If you thought you and your data was safe inside Apple’s closely guarded walled garden, then think again. It has been reported that many iOS apps that are currently available in the App Store are leaking sensitive information including usernames and passwords to hackers. These apps are still susceptible to hacking even though the vulnerability was revealed months ago.
The vulnerability was made public when developer and well known iOS hacker Will Strafach set out to see which iOS apps were vulnerable to the man-in-the-middle attacks. Such attacks allow the hacker to intercept data being transferred from a device to the server. During the research thousands of apps were surveyed to see if they were vulnerable after which Strafach found that dozens of them have badly implement code. They have a vulnerability that would allow the app to accept fake certificate from an attacker and establish an encrypted connection without validating it first.

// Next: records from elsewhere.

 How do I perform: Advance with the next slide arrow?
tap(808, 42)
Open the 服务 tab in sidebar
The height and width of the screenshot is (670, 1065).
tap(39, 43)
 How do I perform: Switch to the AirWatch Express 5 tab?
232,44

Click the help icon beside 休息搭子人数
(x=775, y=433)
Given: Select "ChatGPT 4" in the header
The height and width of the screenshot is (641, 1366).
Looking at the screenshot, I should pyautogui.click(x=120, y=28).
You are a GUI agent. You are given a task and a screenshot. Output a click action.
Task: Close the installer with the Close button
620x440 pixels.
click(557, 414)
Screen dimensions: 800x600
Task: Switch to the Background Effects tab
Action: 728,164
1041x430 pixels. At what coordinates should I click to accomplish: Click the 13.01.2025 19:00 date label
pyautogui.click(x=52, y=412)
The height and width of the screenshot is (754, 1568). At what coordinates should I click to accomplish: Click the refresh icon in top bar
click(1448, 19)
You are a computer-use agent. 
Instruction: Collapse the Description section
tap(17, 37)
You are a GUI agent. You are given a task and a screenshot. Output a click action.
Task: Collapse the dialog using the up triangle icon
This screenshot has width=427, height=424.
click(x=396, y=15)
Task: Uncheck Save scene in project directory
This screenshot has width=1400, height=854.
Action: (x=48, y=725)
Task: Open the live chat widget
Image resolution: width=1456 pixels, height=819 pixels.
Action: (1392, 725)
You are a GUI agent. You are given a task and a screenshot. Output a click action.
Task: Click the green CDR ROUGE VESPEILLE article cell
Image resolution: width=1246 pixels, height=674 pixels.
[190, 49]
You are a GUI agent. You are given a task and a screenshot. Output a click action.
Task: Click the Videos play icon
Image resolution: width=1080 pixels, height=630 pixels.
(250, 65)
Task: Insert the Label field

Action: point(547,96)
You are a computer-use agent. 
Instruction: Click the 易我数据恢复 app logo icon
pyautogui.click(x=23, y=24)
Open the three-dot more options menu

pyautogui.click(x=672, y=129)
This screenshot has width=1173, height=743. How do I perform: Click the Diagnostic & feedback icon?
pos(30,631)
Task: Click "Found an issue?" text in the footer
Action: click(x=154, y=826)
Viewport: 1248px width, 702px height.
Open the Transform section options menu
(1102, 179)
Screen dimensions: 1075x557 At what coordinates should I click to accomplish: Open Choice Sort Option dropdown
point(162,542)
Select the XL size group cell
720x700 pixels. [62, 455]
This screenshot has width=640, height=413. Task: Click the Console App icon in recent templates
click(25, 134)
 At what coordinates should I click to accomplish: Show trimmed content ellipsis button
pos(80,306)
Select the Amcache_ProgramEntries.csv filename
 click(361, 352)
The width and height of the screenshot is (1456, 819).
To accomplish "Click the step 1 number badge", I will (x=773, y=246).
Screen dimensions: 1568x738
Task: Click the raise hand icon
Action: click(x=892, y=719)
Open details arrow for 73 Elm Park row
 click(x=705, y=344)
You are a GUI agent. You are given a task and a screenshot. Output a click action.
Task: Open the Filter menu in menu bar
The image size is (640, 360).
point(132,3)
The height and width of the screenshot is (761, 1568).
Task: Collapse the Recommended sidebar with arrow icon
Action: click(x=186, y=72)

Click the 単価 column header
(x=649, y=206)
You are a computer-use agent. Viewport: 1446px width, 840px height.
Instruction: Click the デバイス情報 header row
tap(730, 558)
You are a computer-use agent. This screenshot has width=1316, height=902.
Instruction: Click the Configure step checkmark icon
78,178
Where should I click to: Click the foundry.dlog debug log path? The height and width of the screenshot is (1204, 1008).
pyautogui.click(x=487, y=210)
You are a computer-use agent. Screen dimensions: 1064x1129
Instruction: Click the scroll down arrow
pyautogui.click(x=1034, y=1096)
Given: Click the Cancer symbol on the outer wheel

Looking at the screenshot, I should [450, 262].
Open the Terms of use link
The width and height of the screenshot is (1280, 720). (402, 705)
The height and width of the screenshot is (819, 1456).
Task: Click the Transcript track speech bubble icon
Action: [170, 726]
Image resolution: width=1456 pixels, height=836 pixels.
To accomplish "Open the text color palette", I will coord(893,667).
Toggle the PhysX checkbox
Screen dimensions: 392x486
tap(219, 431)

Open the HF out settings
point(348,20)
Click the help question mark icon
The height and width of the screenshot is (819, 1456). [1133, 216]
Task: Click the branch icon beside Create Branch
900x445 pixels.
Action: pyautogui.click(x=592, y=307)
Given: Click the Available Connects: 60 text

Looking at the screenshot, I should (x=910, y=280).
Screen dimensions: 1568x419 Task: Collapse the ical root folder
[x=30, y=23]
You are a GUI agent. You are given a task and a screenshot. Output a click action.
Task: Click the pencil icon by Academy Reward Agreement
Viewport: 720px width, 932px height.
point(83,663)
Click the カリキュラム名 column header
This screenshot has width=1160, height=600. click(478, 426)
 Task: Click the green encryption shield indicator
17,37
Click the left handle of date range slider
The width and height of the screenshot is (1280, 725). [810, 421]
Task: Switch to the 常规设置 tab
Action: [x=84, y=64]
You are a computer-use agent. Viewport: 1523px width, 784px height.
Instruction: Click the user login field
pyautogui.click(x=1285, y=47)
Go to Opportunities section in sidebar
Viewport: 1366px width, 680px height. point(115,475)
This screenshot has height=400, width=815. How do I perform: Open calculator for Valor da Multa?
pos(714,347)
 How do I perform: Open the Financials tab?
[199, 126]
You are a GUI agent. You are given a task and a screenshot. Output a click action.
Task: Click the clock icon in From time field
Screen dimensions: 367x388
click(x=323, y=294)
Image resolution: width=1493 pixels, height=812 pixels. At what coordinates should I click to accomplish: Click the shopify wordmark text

This vulnerability allows any hacker who is connected to the same Wi-Fi network and is in close range of the target device to trick the app into accepting his fake certificate and establish a connection. Some apps found to be vulnerable by Strafach such as HipChat were later fixed to close the vulnerability, however there are many of others that still haven’t been updated. This includes apps that deal with sensitive user data including banking apps from Emirates NBD and 21st Century Insurance among others. Users of other banking apps including those by Think Mutual Bank and Space Coast Credit Union have been asked to not use the affected version of their bank’s iOS application.
Some other popular names were revealed to be vulnerable to man-in-the-middle attack including the Yo social network, Dolphin web browser and Diabetes in Check.
To stay safe according to Strafach users can avoid using public Wi-Fi networks and use mobile Internet when using the affected apps.